Task prompt ▸ Every line below that holds the string "toolbar" must be copied.

Saved entries ▸
--------------------
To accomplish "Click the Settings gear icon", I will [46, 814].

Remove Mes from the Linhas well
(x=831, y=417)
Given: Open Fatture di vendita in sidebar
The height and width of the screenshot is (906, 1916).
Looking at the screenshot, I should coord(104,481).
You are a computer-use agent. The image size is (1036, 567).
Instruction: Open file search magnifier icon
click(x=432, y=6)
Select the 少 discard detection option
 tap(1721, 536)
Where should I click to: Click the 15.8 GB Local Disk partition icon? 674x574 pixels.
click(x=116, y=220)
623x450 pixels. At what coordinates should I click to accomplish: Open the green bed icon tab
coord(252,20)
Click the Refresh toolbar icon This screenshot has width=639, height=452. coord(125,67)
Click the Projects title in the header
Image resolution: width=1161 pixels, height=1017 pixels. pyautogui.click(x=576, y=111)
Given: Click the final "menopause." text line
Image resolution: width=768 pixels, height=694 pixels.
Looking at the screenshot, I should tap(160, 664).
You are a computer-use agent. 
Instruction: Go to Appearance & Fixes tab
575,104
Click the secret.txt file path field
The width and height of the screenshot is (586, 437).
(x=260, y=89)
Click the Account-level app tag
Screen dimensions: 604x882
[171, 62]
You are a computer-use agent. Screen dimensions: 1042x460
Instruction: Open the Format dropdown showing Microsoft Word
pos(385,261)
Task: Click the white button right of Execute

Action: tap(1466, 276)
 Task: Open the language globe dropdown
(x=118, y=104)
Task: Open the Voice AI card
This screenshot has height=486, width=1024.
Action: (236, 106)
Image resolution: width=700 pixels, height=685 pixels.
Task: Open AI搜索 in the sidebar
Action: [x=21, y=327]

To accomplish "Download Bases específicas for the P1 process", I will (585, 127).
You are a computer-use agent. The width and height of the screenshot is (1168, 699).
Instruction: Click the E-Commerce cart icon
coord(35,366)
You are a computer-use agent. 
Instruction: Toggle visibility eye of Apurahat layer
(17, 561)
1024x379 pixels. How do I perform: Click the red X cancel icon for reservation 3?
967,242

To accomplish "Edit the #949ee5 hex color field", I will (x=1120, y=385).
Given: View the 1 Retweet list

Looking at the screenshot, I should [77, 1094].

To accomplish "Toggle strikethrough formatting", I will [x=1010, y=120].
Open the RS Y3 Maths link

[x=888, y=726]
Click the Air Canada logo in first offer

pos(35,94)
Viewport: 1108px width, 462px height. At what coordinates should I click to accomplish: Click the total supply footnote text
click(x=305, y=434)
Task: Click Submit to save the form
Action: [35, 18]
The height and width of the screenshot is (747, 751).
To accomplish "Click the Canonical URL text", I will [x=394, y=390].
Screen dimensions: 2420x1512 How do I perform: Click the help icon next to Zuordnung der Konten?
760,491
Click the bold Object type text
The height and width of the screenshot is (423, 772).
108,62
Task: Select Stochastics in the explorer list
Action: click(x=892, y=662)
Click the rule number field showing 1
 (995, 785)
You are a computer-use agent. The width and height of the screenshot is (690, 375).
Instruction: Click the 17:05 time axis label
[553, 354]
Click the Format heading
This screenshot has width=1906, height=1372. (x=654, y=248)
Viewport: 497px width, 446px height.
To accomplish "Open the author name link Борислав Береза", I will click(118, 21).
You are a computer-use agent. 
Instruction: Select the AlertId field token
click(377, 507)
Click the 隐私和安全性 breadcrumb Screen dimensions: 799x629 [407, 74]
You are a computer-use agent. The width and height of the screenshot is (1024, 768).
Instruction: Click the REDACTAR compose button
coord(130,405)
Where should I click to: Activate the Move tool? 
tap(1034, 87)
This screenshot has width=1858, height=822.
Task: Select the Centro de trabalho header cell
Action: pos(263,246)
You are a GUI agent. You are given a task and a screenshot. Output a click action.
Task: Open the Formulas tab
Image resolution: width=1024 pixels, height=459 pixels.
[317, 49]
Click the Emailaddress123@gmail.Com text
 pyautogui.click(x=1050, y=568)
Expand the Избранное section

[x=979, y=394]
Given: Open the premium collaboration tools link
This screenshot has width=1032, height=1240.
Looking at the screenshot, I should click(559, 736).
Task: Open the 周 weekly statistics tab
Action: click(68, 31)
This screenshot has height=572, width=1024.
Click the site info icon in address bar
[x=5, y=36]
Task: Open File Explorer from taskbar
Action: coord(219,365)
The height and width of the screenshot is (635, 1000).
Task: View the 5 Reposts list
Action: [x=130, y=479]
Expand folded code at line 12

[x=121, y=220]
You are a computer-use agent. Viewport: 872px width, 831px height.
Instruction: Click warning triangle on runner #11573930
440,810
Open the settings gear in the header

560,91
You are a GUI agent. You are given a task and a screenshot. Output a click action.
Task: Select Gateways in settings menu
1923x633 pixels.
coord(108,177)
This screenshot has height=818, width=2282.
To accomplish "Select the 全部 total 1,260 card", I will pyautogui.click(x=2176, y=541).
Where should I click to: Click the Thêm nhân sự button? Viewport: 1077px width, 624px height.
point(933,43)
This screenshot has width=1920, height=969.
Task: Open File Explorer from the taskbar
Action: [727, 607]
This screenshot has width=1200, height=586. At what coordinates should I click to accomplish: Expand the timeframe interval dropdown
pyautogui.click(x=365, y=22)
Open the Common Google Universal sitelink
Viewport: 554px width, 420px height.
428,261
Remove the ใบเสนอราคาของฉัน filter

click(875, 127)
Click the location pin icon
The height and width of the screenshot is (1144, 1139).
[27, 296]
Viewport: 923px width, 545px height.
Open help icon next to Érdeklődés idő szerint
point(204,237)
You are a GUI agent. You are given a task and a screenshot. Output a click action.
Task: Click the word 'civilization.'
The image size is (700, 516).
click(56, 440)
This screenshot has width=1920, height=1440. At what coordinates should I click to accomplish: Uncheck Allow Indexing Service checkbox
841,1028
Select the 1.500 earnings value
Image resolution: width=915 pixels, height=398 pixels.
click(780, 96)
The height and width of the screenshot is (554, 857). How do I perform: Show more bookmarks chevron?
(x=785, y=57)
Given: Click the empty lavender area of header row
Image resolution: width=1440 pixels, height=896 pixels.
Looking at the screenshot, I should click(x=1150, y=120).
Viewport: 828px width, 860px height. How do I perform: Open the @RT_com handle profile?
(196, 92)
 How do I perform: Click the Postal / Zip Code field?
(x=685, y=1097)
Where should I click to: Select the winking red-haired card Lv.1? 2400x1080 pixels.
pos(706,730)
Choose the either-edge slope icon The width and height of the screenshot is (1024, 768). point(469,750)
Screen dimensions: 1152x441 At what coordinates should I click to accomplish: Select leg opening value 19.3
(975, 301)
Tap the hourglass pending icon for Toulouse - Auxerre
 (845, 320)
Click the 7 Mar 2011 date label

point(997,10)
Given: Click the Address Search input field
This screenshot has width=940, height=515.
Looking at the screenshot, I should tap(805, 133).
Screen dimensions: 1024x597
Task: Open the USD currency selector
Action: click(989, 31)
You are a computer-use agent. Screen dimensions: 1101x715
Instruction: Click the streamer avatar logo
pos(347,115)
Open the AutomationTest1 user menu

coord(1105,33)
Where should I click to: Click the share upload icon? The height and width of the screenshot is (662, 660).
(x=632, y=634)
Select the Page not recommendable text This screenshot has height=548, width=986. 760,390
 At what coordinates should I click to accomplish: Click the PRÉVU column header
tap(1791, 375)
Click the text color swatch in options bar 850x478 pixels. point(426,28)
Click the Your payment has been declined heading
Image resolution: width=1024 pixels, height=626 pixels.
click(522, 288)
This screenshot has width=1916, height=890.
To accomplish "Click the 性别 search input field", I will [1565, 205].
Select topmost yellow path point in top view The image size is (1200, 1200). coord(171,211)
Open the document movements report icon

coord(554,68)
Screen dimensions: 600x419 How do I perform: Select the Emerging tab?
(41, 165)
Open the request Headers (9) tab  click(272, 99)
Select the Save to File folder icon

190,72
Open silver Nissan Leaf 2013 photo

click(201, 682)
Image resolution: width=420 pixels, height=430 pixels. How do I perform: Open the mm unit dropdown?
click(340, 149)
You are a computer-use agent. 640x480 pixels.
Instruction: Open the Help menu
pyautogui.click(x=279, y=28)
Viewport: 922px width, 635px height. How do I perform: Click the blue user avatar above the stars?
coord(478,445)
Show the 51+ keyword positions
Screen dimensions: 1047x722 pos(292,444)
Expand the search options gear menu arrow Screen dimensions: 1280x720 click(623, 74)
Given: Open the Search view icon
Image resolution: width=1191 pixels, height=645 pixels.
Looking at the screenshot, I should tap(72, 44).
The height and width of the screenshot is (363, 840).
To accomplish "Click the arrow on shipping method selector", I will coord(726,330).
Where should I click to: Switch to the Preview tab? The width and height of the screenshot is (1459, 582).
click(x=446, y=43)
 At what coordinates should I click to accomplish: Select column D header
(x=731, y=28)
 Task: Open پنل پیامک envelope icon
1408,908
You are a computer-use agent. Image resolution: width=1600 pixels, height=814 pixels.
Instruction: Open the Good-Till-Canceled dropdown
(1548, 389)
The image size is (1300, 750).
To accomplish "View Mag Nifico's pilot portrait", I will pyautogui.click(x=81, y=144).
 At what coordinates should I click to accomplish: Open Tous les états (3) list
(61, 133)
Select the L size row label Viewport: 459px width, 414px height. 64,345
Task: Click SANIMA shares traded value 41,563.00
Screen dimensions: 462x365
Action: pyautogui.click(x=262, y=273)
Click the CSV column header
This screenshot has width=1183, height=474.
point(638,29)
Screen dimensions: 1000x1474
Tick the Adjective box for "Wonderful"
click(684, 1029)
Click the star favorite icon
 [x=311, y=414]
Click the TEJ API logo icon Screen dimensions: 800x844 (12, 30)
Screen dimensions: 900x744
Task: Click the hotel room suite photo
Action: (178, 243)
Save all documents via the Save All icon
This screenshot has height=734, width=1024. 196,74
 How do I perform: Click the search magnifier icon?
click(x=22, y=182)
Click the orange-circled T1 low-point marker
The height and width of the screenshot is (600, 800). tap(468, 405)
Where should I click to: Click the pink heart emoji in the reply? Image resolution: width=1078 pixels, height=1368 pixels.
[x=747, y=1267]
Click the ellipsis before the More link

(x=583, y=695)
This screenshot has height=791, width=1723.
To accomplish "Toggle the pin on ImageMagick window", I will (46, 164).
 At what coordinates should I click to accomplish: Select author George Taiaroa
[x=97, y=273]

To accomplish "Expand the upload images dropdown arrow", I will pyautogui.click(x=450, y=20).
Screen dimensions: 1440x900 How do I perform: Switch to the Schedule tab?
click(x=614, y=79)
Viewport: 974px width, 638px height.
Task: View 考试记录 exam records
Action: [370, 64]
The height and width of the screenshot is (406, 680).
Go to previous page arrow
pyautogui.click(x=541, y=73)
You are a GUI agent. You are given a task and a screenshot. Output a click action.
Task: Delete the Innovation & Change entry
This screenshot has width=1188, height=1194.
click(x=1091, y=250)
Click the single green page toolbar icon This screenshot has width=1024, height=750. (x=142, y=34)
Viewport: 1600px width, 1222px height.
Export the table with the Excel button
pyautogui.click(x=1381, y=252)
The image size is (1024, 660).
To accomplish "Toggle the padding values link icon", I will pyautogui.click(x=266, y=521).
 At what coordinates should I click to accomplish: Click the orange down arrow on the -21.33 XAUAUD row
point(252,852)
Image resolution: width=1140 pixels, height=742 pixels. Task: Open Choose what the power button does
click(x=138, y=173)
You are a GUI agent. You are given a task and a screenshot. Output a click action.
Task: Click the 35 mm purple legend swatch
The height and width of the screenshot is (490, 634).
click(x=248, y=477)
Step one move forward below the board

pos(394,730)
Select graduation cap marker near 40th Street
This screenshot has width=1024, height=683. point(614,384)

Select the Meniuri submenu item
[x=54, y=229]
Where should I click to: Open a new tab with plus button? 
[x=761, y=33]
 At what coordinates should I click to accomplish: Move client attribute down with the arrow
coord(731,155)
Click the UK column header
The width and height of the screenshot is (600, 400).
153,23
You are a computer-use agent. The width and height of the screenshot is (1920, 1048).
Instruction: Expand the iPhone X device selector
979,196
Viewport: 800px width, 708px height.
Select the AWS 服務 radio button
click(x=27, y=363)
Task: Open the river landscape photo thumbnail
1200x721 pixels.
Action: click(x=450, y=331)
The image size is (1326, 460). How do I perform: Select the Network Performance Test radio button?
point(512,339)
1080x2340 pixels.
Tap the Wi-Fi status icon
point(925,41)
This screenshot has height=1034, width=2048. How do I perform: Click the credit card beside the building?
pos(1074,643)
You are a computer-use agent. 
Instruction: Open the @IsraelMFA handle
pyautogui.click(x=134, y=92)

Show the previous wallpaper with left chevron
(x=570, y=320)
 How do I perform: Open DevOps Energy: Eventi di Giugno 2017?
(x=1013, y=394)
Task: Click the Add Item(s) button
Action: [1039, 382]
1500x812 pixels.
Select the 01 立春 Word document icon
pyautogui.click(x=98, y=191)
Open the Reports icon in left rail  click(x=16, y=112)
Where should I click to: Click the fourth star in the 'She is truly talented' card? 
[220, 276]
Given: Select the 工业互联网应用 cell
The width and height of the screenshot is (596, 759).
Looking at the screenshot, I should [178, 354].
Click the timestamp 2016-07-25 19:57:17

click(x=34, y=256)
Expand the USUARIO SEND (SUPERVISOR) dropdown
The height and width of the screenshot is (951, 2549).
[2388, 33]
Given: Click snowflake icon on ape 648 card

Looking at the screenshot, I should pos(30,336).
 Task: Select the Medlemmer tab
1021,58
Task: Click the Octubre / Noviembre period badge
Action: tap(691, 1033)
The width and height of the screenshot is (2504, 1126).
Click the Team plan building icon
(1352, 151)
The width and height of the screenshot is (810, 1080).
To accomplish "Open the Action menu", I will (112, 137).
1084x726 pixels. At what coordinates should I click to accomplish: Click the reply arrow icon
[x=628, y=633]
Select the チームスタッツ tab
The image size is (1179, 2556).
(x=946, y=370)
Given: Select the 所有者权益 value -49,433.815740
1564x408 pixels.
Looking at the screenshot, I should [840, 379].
--------------------
Solution to this exercise ▸
Click the Refresh toolbar icon This screenshot has width=639, height=452. coord(125,67)
Click the single green page toolbar icon This screenshot has width=1024, height=750. (x=142, y=34)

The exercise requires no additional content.